Die Auswahl der Geschworenen verzögert sich allerdings. Vor dem Gericht in Minneapolis im Bundesstaat Minnesota sorgte am Montag zunächst die Frage eines möglichen dritten Anklagepunktes gegen den entlassenen Polizisten Derek Chauvin für Verwirrung. Die Auswahl der zwölfköpfigen Jury dürfte deswegen frühestens am Dienstag beginnen. Richter Cahill wollte zwar trotzdem am Montag mit der Auswahl der Geschworenen beginnen. Dagegen stemmte sich aber die Staatsanwaltschaft: Sie fürchtet, wenn die Jury-Auswahl beginnt, ohne dass die Anklagepunkte feststehen, könnte das später Anlass für eine Revision wegen Verfahrensfehlern geben. Die Anklage beantragte deswegen, durch ein Berufungsgericht klären zu lassen, ob die Geschworenen schon jetzt ausgewählt werden können.

Richter Cahill sagte daraufhin, ein Beginn der Geschworenen-Auswahl vor Dienstag sei nicht „realistisch“. Kandidaten für die Jury, die sich am Montag im Gericht eingefunden hatten, mussten wieder nach Hause gehen.
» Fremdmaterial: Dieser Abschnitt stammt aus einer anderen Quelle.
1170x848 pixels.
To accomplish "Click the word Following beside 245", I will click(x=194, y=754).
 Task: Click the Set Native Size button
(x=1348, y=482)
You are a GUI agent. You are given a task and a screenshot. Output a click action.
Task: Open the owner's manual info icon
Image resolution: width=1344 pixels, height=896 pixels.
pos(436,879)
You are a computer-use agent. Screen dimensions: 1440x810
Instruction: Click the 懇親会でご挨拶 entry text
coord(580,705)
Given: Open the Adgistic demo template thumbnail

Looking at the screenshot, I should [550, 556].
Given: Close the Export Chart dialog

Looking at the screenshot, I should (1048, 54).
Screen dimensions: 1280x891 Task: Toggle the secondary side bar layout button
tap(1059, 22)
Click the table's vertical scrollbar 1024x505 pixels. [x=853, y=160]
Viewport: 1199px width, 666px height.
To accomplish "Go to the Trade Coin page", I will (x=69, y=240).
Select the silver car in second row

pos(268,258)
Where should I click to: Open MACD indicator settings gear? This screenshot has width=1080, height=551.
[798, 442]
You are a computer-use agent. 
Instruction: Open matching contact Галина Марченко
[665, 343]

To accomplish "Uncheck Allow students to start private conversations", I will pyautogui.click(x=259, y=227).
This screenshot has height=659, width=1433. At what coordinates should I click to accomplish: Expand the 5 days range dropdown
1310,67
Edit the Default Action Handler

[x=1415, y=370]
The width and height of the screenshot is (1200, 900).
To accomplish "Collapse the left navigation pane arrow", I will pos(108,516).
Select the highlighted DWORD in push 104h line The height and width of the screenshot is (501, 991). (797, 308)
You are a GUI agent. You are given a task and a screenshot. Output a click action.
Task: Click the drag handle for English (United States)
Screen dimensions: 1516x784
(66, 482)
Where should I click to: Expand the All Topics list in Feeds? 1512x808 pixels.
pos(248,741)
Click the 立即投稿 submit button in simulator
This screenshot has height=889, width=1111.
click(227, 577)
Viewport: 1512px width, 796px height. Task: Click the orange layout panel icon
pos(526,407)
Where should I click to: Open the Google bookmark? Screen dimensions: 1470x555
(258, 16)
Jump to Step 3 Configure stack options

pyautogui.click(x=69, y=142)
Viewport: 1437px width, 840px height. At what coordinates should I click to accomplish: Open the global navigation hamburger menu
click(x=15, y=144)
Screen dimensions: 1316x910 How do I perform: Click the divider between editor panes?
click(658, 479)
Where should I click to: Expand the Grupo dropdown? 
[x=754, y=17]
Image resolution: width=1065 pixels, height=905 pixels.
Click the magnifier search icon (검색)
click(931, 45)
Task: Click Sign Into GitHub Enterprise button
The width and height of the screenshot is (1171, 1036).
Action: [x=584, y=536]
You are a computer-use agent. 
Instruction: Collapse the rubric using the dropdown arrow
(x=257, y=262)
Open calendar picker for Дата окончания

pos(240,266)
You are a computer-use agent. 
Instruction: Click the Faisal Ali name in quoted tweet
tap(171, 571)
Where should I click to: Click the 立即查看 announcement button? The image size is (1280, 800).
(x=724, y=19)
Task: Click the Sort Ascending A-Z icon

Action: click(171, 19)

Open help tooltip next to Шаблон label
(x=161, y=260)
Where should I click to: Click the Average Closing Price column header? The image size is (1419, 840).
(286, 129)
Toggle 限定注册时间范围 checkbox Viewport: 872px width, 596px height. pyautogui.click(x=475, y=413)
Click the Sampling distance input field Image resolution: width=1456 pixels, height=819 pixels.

Floyds auf einem Handyvideo festgehaltener Tod am 25. Mai 2020 hatte weltweit für Schlagzeilen gesorgt und beispiellose Proteste ausgelöst. Chauvin hatte dem wegen Falschgeld-Vorwürfen festgenommenen 46-Jährigen knapp neun Minuten lang auf offener Straße das Knie in den Nacken gedrückt, obwohl Floyd mehr als 20 Mal klagte, er bekomme keine Luft.

Chauvin wird wegen „Mord zweiten Grades“ angeklagt

Floyds Satz „I can't breathe“ – „Ich kann nicht atmen“ oder „Ich bekomme keine Luft“ – wurde zu einem Motto der Black-Lives-Matter-Bewegung gegen Rassismus und Polizeigewalt gegen Schwarze. Auf der ganzen Welt kam es zu zahlreichen Protesten, auch in Berlin demonstrierten Anfang Juni 15.000 Menschen. In den USA wurden die Forderungen nach einer Polizeireform immer lauter. Der Prozess gegen Chauvin findet deswegen enorme Beachtung und wird live übertragen.

Chauvin wird unter anderem „Mord zweiten Grades“ zur Last gelegt. Das entspricht einem Totschlag in einem besonders schweren Fall und kann mit bis zu 40 Jahren Gefängnis bestraft werden. Ein zweiter Anklagepunkt lautet „Totschlag zweiten Grades“. Die Anklage will außerdem, dass Chauvin auch wegen eines dritten Anklagepunktes der Prozess gemacht wird, „Mord dritten Grades“. Darüber gibt es aber juristische Auseinandersetzungen.

Verurteilungen wegen Polizeigewalt sind in den USA sehr selten. Der Prozess gegen drei weitere Polizisten, die an Floyds Festnahme beteiligt waren, beginnt erst im August.